Noodlophile
Noodlophile is an information-stealing malware family first publicly reported in May 2025. It has been distributed through fake AI-themed tools promoted on Facebook and other social media, where victims were tricked into downloading malicious ZIP files. Early campaigns focused on stealing credentials and cryptocurrency wallet data, with exfiltration via Telegram bots. Later activity evolved to remote-work and recruitment-themed social engineering, using fake job postings, application forms, and skill assessment lures to target job seekers, students, and digital marketers. These newer campaigns delivered multi-stage stealers and Remote Access Trojans, including through DLL sideloading, and were linked in the provided reporting to the Vietnamese threat group UNC6229.
Recent Noodlophile variants were described as significantly evolving their anti-analysis and reverse-engineering resistance. Reported changes include padding files with millions of repetitions of a vulgar Vietnamese phrase directed at Morphisec to disrupt analysis pipelines, use of the djb2 hashing algorithm for dynamic API resolution, hardcoded signature validation to detect tampering, termination when modification or debugging is detected, RC4 encryption protecting a command file named "Chingchong.cmd," and XOR-encoded strings to evade simple string-based detections. Telegram remains central to the malware’s command-and-control and/or exfiltration workflow.

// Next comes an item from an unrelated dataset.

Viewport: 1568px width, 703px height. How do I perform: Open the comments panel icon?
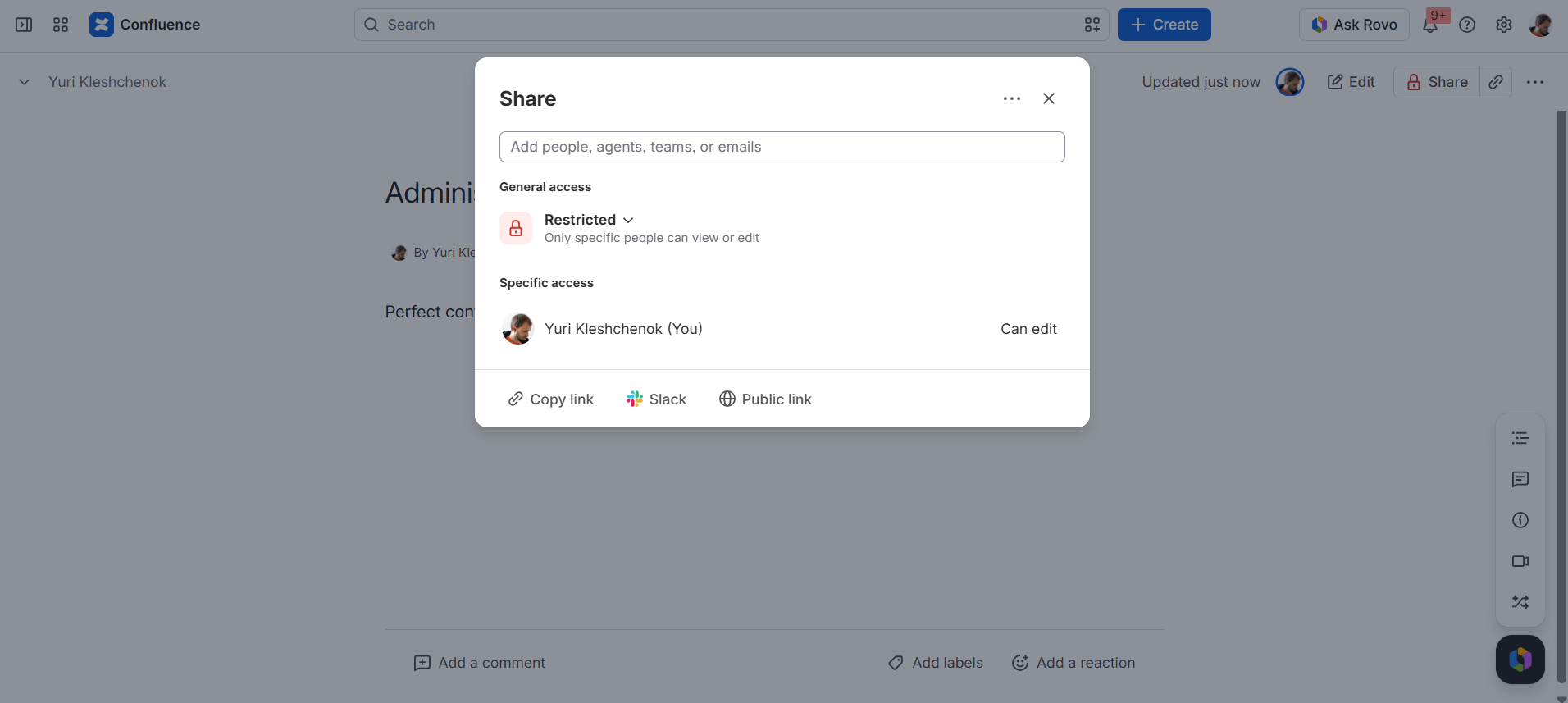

High-confidence capabilities directly mentioned in the content include theft of credentials and cryptocurrency wallets. The malware is also described broadly as an infostealer used in enterprise-targeting attacks and as part of multi-stage intrusion chains. The content additionally notes that researchers compared or grouped Noodlophile alongside other Vietnamese-attributed stealers such as PXA Stealer and NodeStealer, but only the UNC6229 linkage is explicitly stated for Noodlophile in the supplied material.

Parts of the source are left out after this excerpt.